Fourdrinier machine, device for producing paper, paperboard, and other fibreboards, consisting of a moving endless belt of wire or plastic screen that receives a mixture of pulp and water and allows excess water to drain off, forming a continuous sheet for further drying by suction, pressure, and heat. Calenders (rollers or plates) smooth the paper or board and impart gloss or other desired finish to the surface. The first machine to produce a continuous web (roll), the Fourdrinier machine was invented in France in 1799 by Louis Robert and was subsequently improved in England, where it was patented by Henry and Sealy Fourdrinier.

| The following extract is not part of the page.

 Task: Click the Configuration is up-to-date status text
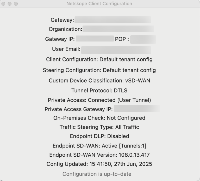click(97, 174)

Before the invention of continuous paper making, paper was made in individual sheets by stirring a container of pulp slurry and either pouring it into a fabric sieve called a sheet mould or dipping and lifting the sheet mould from the vat. While still on the fabric in the sheet mould the wet paper is pressed to remove excess water and then the sheet was lifted off to be hung over a rope or wooden rod to air dry. In 1799, Louis-Nicolas Robert of Essonnes, France, was granted a patent for a continuous paper making machine.At the time Robert was working for Saint-Léger Didot, with whom he quarrelled over the ownership of the invention. Didot thought that England was a better place to develop the machine. But during the troubled times of the French Revolution, he could not go there himself, so he sent his brother in law, John Gamble, an Englishman living in Paris. Through a chain of acquaintances, Gamble was introduced to the brothers Sealy and Henry Fourdrinier, stationers of London, who agreed to finance the project. Gamble was granted British patent 2487 on 20 October 1801.

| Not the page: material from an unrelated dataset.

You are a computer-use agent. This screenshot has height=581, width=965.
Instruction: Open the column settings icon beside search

With the help particularly of Bryan Donkin, a skilled and ingenious mechanic, an improved version of the Robert original was installed at Frogmore Mill, Apsley, Hertfordshire, in 1803, followed by another in 1804. A third machine was installed at the Fourdriniers' own mill at Two Waters. The Fourdriniers also bought a mill at St Neots intending to install two machines there and the process and machines continued to develop.

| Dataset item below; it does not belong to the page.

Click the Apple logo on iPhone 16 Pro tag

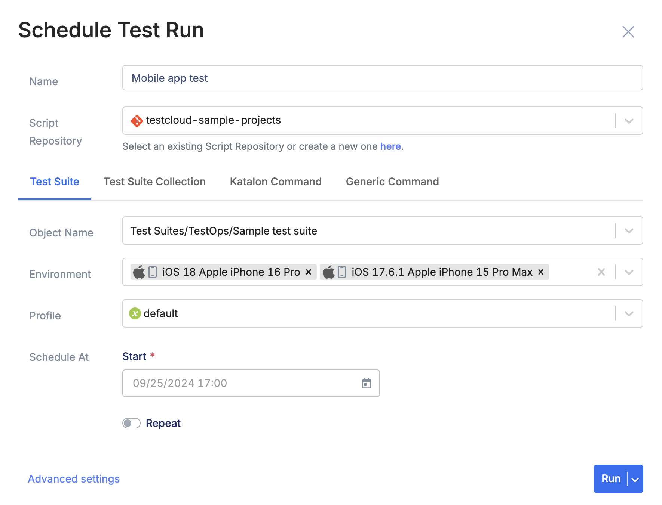tap(139, 272)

In the USA the first recorded paper machine was Gilpin's at Brandywine Creek, Delaware in 1817. This machine was also developed in England, but it was a cylinder mould machine. The Fourdrinier machine was introduced into the USA in 1827.
The method of continuous production demonstrated by the paper machine influenced the development of continuous rolling of iron and later steel and other continuous production processes.